Among the reasons to be (guardedly) optimistic about the Pirates' future: farm products Neil Walker, Pedro Alvarez, Andrew McCutchen, and Jose Tabata, all of whom are shy of 25 -- in Walker's case, barely; in Tabata's case, by a lot -- and have held their own in the majors this season. Let's not get too excited about those guys, though. None have played brilliantly, and ... well, let's fisk this comparison:
- While some fan bases prepare for a final month of playoff races, Pittsburgh Pirates fans are nearing the end of the franchise's 18th consecutive losing season. This means the Pirates have been bottom dwellers for the entire life span of most high school seniors. However, we're not here to focus on the past, but rather, the future. Namely, the future of Pedro Alvarez.
After years of misses at the top of the draft, the Pirates selected Alvarez in 2008. The former Vanderbilt teammate of Rays ace David Price is already a regular in the Pittsburgh lineup. Some questions remain about which side of the diamond he'll play down the road, but for now, the 23-year-old the man at the hot corner for the Buccos.
Before signing his pro contract, Alvarez and his agent Scott Boras made plenty of headlines, In the end, though, he made his major league debut with relatively little hype. Despite lacking the media coverage of Jason Heyward (to say nothing of Stephen Strasburg) upon his debut, Alvarez has been one of this year's most productive rookies, coming close to Heyward's level of production.
This is a real stretch. Even leaving aside the raw numbers -- Heyward's played 45 more games than Alvarez -- Heyward has a huge edge in OPS: 827 to 735. Heyward's also three years younger than Alvarez. Essentially, if everything works out for Heyward he'll be in the Hall of Fame someday, and if everything works out for Alvarez he'll play in a couple of All-Star Games.

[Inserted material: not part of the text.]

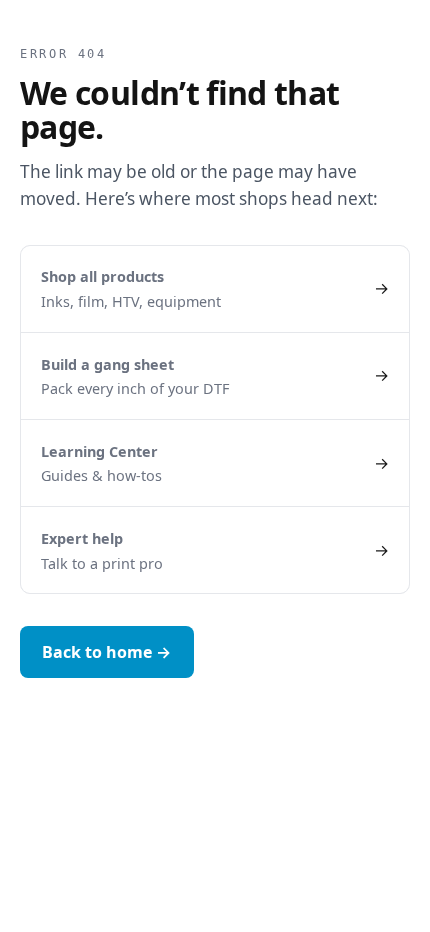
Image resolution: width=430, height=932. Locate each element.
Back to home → (106, 652)
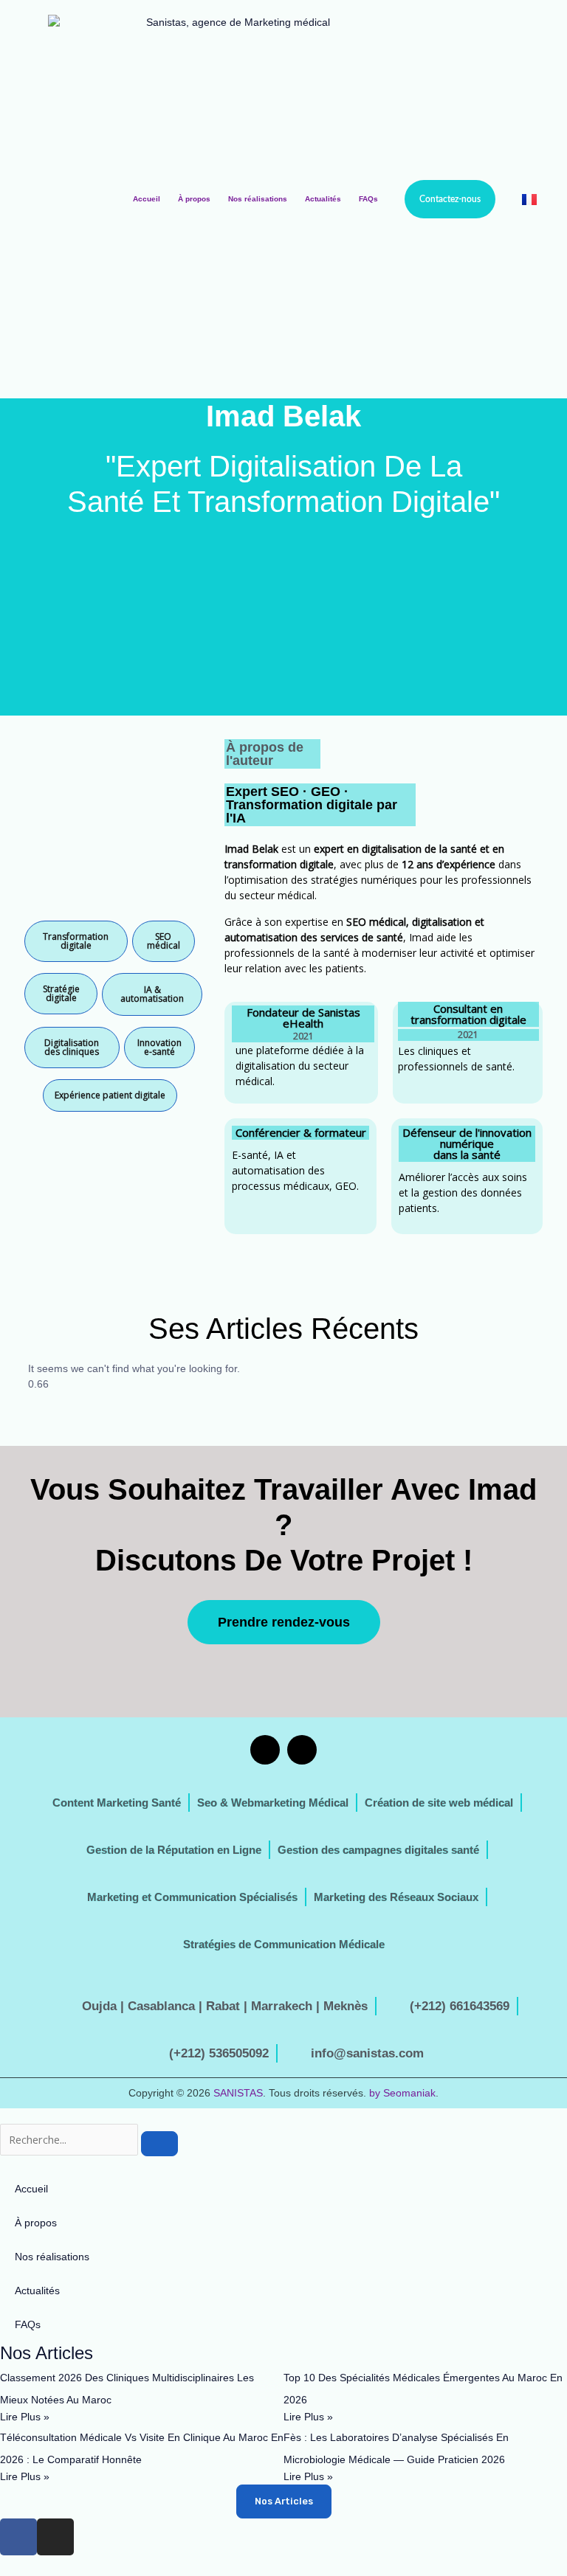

Even if Alvarez had played more this season, he wouldn't be a strong Rookie of the Year candidate. Which is fine, since there are plenty of those without him. In April, Heyward looked like a lock for the award (as much as anyone can look like a lock for anything in April). But then came that lousy June and those three weeks on the DL. Since returning to the Braves' lineup in mid-July, Heyward's been good but not great, which has allowed a few other fellows into the mix. Most notably, Gaby Sanchez has roughly the same OPS as Heyward in more playing time, and Starlin Castro's not far behind while playing shortstop. And of course Buster Posey would trump them all if not for the Giants' odd infatuation with Bengie Molina.
The only two pitchers with a fighting chance are Jaime Garcia and John Axford. Garcia's got the shiny ERA (2.42) but only 11 wins, and I suspect he needs at least 14 to have a shot at beating out the top hitter on the ballot. Axford's got 19 saves, and Andrew Bailey won in the American League last year with only 26 saves. But Bailey pitched 83 innings while Axford is going to top out around 60 innings.
Heyward's going to get extra credit for the spring hype. But the voters, I think, should take long looks at Sanchez, Castro, and Garcia, too.